──────── Available data

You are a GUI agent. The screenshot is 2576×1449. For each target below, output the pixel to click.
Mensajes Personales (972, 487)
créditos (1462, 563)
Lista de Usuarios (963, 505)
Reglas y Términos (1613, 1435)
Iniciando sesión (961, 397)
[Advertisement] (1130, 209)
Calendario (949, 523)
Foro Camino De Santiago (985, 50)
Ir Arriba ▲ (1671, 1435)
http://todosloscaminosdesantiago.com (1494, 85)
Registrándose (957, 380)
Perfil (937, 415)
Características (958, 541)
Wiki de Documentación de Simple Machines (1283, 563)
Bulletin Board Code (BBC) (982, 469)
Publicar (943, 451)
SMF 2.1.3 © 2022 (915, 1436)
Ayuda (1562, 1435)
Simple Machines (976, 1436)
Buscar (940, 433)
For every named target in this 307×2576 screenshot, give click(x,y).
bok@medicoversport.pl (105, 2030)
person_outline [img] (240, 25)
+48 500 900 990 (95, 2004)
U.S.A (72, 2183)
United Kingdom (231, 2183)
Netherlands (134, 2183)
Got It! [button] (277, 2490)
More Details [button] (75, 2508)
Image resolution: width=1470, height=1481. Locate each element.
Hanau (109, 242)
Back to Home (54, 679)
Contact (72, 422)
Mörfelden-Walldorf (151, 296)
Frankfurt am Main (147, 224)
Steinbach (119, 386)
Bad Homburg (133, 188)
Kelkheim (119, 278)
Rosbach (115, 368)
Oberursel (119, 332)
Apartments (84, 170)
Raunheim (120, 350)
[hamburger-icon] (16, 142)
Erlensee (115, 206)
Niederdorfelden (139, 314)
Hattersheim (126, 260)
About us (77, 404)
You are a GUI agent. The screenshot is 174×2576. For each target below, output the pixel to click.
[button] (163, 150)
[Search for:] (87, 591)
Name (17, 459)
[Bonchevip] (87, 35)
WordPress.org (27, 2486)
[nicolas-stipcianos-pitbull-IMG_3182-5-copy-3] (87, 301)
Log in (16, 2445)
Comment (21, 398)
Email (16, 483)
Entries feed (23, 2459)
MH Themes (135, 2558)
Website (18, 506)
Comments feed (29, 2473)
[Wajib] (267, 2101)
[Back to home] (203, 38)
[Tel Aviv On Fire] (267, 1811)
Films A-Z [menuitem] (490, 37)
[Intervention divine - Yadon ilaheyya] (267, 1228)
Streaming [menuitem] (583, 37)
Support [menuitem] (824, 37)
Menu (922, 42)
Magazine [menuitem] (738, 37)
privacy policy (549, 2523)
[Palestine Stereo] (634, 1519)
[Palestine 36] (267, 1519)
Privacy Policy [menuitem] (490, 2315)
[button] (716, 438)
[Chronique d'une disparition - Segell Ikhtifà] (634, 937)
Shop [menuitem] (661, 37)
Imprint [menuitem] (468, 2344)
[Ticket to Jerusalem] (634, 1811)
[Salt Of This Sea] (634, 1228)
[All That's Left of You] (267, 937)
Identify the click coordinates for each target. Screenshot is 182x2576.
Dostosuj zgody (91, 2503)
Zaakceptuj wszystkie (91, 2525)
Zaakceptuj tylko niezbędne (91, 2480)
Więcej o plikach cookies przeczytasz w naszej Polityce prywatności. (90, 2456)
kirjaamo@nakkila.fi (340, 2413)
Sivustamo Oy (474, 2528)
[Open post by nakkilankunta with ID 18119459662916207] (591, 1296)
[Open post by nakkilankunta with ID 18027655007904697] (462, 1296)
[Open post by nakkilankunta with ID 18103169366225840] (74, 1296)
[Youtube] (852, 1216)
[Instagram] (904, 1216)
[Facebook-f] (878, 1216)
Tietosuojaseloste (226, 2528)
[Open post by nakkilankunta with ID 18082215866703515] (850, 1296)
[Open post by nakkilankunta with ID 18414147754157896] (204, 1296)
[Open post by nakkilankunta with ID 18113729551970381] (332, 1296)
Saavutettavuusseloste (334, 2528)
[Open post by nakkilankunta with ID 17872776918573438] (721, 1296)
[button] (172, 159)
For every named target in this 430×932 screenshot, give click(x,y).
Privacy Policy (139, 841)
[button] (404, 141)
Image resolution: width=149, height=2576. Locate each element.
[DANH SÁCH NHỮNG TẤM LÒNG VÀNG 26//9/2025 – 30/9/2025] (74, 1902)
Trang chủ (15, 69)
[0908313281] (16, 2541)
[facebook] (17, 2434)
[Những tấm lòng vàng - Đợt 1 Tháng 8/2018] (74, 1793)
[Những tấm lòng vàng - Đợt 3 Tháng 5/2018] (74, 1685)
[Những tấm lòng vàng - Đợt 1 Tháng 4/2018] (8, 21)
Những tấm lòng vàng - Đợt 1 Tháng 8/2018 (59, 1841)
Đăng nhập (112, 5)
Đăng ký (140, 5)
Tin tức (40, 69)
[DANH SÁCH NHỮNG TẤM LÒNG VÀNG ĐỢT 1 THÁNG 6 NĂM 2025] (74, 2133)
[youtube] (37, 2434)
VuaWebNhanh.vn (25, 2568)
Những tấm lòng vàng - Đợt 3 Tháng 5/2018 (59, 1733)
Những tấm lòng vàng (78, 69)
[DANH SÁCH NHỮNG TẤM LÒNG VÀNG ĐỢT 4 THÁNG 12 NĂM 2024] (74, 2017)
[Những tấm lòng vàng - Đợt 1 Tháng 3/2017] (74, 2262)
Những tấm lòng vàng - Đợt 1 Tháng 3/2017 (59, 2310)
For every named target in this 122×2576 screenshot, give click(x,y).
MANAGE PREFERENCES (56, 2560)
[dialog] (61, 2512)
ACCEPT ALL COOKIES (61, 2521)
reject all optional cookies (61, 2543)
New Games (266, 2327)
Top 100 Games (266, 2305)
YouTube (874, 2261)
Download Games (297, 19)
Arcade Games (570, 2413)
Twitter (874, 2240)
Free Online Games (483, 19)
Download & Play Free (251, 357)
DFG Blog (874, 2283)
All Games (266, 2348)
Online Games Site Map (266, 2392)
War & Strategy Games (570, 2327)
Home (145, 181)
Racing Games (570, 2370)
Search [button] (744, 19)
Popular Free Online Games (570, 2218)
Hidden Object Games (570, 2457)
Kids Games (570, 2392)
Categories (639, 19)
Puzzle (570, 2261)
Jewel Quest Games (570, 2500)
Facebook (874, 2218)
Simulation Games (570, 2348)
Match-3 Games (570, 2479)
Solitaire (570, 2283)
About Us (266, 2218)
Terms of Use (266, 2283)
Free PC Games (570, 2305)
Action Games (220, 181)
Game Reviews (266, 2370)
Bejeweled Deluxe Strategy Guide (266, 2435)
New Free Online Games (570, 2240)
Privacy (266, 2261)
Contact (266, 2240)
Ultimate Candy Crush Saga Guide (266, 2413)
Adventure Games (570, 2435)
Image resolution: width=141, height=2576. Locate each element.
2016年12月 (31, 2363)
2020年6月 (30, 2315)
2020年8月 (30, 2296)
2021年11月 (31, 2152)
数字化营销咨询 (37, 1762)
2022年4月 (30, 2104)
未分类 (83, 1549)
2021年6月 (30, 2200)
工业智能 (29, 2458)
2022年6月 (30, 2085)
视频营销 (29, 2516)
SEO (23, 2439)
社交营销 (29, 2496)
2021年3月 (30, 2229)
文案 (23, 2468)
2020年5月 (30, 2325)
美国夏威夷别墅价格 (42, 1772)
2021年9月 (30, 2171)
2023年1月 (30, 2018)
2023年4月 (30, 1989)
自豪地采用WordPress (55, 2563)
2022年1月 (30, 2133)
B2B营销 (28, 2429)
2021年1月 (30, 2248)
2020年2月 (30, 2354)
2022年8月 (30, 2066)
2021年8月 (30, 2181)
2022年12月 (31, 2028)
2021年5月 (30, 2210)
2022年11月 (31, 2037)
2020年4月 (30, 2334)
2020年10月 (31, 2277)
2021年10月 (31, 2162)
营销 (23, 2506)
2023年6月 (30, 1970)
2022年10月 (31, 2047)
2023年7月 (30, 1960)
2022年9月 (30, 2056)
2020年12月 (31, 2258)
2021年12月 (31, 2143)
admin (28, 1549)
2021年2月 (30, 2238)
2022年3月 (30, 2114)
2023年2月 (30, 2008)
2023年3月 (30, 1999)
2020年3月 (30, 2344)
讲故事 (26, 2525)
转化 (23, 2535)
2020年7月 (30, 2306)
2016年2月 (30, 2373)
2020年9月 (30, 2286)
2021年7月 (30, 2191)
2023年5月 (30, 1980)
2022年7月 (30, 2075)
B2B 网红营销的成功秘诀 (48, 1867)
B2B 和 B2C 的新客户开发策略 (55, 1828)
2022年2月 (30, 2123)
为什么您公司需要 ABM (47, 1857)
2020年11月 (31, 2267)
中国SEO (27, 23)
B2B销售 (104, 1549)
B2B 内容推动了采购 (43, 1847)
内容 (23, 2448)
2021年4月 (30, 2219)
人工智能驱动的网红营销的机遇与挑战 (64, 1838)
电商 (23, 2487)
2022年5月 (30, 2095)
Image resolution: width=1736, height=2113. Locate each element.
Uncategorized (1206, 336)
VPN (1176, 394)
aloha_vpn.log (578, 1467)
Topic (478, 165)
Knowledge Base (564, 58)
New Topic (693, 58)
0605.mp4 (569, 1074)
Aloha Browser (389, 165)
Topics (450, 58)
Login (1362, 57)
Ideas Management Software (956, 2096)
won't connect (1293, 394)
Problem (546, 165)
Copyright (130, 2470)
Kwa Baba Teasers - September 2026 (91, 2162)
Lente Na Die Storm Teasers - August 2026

────────────────

** Work to complete **
Return exactly the lines from the line bearing "2021年3月 (30, 2229)" to the end of the records, inclusive of both; include no other lines.

** Written answer **
2021年3月 (30, 2229)
文案 (23, 2468)
2020年5月 (30, 2325)
美国夏威夷别墅价格 (42, 1772)
2021年9月 (30, 2171)
2023年1月 (30, 2018)
2023年4月 (30, 1989)
自豪地采用WordPress (55, 2563)
2022年1月 (30, 2133)
B2B营销 (28, 2429)
2021年1月 (30, 2248)
2020年2月 (30, 2354)
2022年8月 (30, 2066)
2021年8月 (30, 2181)
2022年12月 (31, 2028)
2021年5月 (30, 2210)
2022年11月 (31, 2037)
2020年4月 (30, 2334)
2020年10月 (31, 2277)
2021年10月 (31, 2162)
营销 (23, 2506)
2023年6月 (30, 1970)
2022年10月 (31, 2047)
2023年7月 (30, 1960)
2022年9月 (30, 2056)
2020年12月 (31, 2258)
2021年12月 (31, 2143)
admin (28, 1549)
2021年2月 (30, 2238)
2022年3月 (30, 2114)
2023年2月 (30, 2008)
2023年3月 (30, 1999)
2020年3月 (30, 2344)
讲故事 (26, 2525)
转化 (23, 2535)
2020年7月 (30, 2306)
2016年2月 (30, 2373)
2020年9月 (30, 2286)
2021年7月 (30, 2191)
2023年5月 (30, 1980)
2022年7月 (30, 2075)
B2B 网红营销的成功秘诀 (48, 1867)
B2B 和 B2C 的新客户开发策略 (55, 1828)
2022年2月 (30, 2123)
为什么您公司需要 ABM (47, 1857)
2020年11月 (31, 2267)
中国SEO (27, 23)
B2B销售 (104, 1549)
B2B 内容推动了采购 (43, 1847)
内容 (23, 2448)
2021年4月 (30, 2219)
人工智能驱动的网红营销的机遇与挑战 (64, 1838)
电商 (23, 2487)
2022年5月 (30, 2095)
Image resolution: width=1736, height=2113. Locate each element.
Uncategorized (1206, 336)
VPN (1176, 394)
aloha_vpn.log (578, 1467)
Topic (478, 165)
Knowledge Base (564, 58)
New Topic (693, 58)
0605.mp4 (569, 1074)
Aloha Browser (389, 165)
Topics (450, 58)
Login (1362, 57)
Ideas Management Software (956, 2096)
won't connect (1293, 394)
Problem (546, 165)
Copyright (130, 2470)
Kwa Baba Teasers - September 2026 (91, 2162)
Lente Na Die Storm Teasers - August 2026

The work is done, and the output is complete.